The application for summary judgment
(1) Saad defaulted in respect of its obligations under the Sub-Lease in failing to pay the Payable Rental Amounts due in November 2009 and May 2010. These constituted Events of Default and therefore Termination Events within the meaning of the Sub-Lease.(2) Golden Belt validly terminated the Sub-Lease on 14th October 2010, at which point the "Termination Sum" in the sum of US$666,998,006.10 became due and payable in accordance with clause 13.3.2(d) of the Sub-Lease.

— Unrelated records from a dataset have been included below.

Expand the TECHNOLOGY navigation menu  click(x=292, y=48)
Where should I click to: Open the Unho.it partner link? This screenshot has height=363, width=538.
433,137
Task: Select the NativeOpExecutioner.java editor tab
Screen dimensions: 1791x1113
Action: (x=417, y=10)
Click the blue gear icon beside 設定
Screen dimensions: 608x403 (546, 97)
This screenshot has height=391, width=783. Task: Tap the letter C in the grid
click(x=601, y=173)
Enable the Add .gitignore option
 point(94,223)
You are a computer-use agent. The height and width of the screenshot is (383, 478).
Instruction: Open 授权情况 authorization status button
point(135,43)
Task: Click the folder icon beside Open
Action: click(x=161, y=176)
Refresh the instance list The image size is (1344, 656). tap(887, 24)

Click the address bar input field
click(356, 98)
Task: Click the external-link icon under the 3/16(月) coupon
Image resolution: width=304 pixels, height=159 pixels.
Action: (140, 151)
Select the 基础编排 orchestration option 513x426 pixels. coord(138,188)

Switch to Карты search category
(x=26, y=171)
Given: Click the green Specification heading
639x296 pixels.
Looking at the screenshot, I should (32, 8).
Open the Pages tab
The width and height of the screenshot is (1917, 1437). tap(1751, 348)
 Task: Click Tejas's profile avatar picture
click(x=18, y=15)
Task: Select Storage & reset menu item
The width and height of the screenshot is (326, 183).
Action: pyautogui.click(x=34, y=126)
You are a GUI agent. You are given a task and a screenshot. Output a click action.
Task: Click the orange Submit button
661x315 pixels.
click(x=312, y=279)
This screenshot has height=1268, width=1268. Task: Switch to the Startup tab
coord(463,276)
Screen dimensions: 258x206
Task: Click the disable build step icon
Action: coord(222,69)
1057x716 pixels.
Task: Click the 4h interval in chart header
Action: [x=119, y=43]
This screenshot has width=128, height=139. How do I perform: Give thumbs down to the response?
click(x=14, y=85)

(3) The Termination Sum remains outstanding (see para. 46 and 57 of Mr Godden's first witness statement and para. 60 of the Particulars of Claim against Saad, which is supported by a statement of truth signed by Ms Viola Japaul on behalf of the Claimants). Golden Belt is entitled to this sum pursuant to clause 13.3.2(d) and/or clause 14 of the Sub-Lease. The indemnity under clause 14 provided that Saad would indemnify Golden Belt in respect of "any and all Claims suffered, incurred or made by the Sub-Lessor: (a) in the preservation or enforcement of any of the Sub-Lessor's rights under this Agreement or any other Finance Document or including all costs, charges and expenses of any proceedings arising as a result of a third party impugning this Agreement or any other Finance Document … (c) arising on a failure by the Sub-Lessee to pay any amount due under this Agreement or any other Finance Document on its due date". As I explain below, the definition of "Claims" in the Sub-Lease embraces both first party losses and third party liabilities.
(4) In addition, Golden Belt is entitled to compensation or indemnification in respect of the costs it has incurred in seeking to enforce its rights under the Sub-Lease against Saad pursuant to clause 13.3.2(d) and/or clause 14 of the Sub-Lease, in the sums of US$1,273,637.09 and £465,554.15. These sums were incurred by Citicorp on behalf of Golden Belt.
(5) Saad has not suggested that there is any defence available to it in respect of this claim. In the NIC proceedings, which concerned the Claimants' claim under the Promissory Note, not the Sub-Lease, Saad did raise a defence of time-bar and the lack of a valid signature in respect of the claim brought under the Promissory Note, but that is not an answer to the claim under the Sub-Lease. In the NIC proceedings, Saad also argued that Golden Belt did not exist. However, as I have said above, the evidence is that Golden Belt does continue to exist. I am not aware of any other argument by way of defence which has been put forward by Saad. Indeed, Saad's letters dated 15th November 2009 indicate that Saad was aware that it was in default of its obligations under the Sub-Lease, at least at that time. Saad therefore has no real prospect of success in defending this claim.
(6) There is no compelling reason why the claim should be tried. In circumstances where Saad has chosen not to defend these proceedings, a trial of the action would involve little more than calling Mr Godden to confirm his evidence in live testimony. As Mr Godden is bound to give his evidence with an honest belief in its truth whether it is given by way of witness statement or in live testimony, and as I accept Mr Godden's evidence, there is little benefit in dismissing this application in favour of a trial. I am conscious that this is an application for summary judgment for a very considerable sum, but Golden Belt's entitlement to relief is clear based on the evidence before the Court. Accordingly, the size of the claim, on its own, is in this case irrelevant to the question whether summary judgment should be granted.
(7) In these circumstances, Golden Belt is entitled to summary judgment against Saad in the total sum of US$668,271,643.19 plus £465,554.15.
Conclusion
(1) Saad is liable to pay Golden Belt the sums of US$668,271,643.19 plus £465,554.15.(2) Mr Al-Sanea is liable to pay Golden Belt the sums of US$588,651,324.60 plus £465,554.14. These sums and the sums payable by Saad are not cumulative.
(3) Saad is liable to pay Citicorp: (a) the sums of US$1,273,637.09 and £465,554.15 (these sums and the like sums payable to Golden Belt are not cumulative); and (b) US$39,000 and £854,848.55 (which are independent of the sums payable to Golden Belt).